• [ACTIVITY]:
Return the records below from the line containing "Viewport: 957px width, 459px height." onward, exactly, through and including the last line.

------ DATA SUPPLIED ------

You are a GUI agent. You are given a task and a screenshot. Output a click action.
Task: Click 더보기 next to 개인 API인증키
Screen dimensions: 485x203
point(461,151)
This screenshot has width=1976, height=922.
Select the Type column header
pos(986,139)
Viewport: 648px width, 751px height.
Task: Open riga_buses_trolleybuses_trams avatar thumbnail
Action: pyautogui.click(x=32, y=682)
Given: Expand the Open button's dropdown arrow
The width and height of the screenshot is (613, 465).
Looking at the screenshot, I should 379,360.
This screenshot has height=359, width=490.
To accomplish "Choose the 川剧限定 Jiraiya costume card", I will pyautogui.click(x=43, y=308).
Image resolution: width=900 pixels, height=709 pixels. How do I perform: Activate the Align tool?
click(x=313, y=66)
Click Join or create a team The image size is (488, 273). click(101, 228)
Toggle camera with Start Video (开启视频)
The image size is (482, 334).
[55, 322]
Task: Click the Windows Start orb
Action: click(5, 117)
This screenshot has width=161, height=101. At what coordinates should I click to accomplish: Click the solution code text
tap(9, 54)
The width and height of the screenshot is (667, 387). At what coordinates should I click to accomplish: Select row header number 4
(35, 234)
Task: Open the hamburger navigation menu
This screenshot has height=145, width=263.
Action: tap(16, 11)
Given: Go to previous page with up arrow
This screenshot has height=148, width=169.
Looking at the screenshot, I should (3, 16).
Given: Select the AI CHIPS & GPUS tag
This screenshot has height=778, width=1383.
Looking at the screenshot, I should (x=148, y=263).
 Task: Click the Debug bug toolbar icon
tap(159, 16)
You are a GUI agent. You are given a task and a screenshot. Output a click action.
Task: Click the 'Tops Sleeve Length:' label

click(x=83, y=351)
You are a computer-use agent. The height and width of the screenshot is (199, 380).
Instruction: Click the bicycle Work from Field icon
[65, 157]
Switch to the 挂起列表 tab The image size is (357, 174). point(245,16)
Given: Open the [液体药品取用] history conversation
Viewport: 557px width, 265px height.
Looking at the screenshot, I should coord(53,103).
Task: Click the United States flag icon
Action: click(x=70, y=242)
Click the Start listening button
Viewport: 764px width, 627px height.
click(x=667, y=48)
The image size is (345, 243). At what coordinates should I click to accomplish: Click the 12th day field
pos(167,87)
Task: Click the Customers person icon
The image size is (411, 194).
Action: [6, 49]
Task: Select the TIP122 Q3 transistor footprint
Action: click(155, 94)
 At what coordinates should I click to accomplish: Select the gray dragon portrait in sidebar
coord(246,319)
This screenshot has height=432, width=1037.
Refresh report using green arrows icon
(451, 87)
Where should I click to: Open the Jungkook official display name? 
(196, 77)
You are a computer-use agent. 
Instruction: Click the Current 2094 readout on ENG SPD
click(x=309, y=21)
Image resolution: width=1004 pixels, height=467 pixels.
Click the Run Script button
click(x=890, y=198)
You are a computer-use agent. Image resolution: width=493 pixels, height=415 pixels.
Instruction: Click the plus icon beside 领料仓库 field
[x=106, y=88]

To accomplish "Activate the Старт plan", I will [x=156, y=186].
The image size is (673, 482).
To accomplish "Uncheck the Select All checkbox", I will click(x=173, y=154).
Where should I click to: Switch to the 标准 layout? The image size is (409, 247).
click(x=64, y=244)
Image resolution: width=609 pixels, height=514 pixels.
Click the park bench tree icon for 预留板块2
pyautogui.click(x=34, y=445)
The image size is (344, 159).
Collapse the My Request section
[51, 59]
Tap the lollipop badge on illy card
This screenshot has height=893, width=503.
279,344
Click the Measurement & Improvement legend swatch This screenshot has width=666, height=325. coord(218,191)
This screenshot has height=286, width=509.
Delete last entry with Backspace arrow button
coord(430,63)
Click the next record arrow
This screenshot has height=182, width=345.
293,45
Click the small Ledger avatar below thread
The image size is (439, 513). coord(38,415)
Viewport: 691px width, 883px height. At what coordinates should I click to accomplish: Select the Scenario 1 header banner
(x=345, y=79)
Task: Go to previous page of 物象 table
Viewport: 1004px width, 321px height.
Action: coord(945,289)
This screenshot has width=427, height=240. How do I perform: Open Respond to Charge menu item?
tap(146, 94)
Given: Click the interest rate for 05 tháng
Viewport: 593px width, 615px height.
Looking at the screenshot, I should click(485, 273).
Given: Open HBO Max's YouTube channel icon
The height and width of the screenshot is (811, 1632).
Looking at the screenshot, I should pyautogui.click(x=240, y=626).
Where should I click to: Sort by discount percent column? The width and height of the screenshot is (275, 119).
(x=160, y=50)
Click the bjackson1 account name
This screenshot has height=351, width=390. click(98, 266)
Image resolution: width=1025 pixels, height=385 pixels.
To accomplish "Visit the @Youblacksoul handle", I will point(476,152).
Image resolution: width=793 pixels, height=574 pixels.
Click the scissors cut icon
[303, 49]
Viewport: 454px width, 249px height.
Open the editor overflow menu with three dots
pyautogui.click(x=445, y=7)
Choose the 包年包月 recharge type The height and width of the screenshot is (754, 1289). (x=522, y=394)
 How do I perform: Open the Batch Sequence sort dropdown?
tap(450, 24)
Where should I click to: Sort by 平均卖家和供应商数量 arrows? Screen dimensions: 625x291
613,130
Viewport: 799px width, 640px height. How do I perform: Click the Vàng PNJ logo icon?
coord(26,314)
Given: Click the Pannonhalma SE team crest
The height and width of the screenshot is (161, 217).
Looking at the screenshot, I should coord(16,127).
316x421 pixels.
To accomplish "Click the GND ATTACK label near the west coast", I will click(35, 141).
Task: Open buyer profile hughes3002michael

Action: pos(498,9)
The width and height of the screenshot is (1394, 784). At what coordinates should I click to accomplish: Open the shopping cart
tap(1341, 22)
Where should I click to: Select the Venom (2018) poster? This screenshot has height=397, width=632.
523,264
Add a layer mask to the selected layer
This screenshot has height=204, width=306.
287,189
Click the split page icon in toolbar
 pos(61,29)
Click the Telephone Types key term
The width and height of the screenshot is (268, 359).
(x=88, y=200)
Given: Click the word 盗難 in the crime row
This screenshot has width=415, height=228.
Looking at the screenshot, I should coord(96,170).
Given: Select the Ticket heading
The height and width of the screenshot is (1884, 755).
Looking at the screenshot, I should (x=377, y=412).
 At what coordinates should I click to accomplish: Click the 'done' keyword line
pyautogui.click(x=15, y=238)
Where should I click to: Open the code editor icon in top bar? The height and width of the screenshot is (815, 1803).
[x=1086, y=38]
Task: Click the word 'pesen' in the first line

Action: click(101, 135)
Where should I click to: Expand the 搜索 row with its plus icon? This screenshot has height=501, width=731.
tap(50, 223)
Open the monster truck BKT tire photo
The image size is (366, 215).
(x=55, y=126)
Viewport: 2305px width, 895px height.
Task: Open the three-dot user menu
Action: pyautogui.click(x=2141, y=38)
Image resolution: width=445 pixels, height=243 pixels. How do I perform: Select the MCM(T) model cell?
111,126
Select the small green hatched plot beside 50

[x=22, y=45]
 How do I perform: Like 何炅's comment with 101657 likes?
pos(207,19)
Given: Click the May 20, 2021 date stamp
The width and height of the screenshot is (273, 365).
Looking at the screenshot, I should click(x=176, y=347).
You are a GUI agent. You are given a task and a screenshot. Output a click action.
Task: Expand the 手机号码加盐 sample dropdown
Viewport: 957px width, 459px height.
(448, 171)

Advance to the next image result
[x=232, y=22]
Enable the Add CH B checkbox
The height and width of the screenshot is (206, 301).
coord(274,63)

------

• [RESULT OF THIS TASK]:
Viewport: 957px width, 459px height.
(448, 171)

Advance to the next image result
[x=232, y=22]
Enable the Add CH B checkbox
The height and width of the screenshot is (206, 301).
coord(274,63)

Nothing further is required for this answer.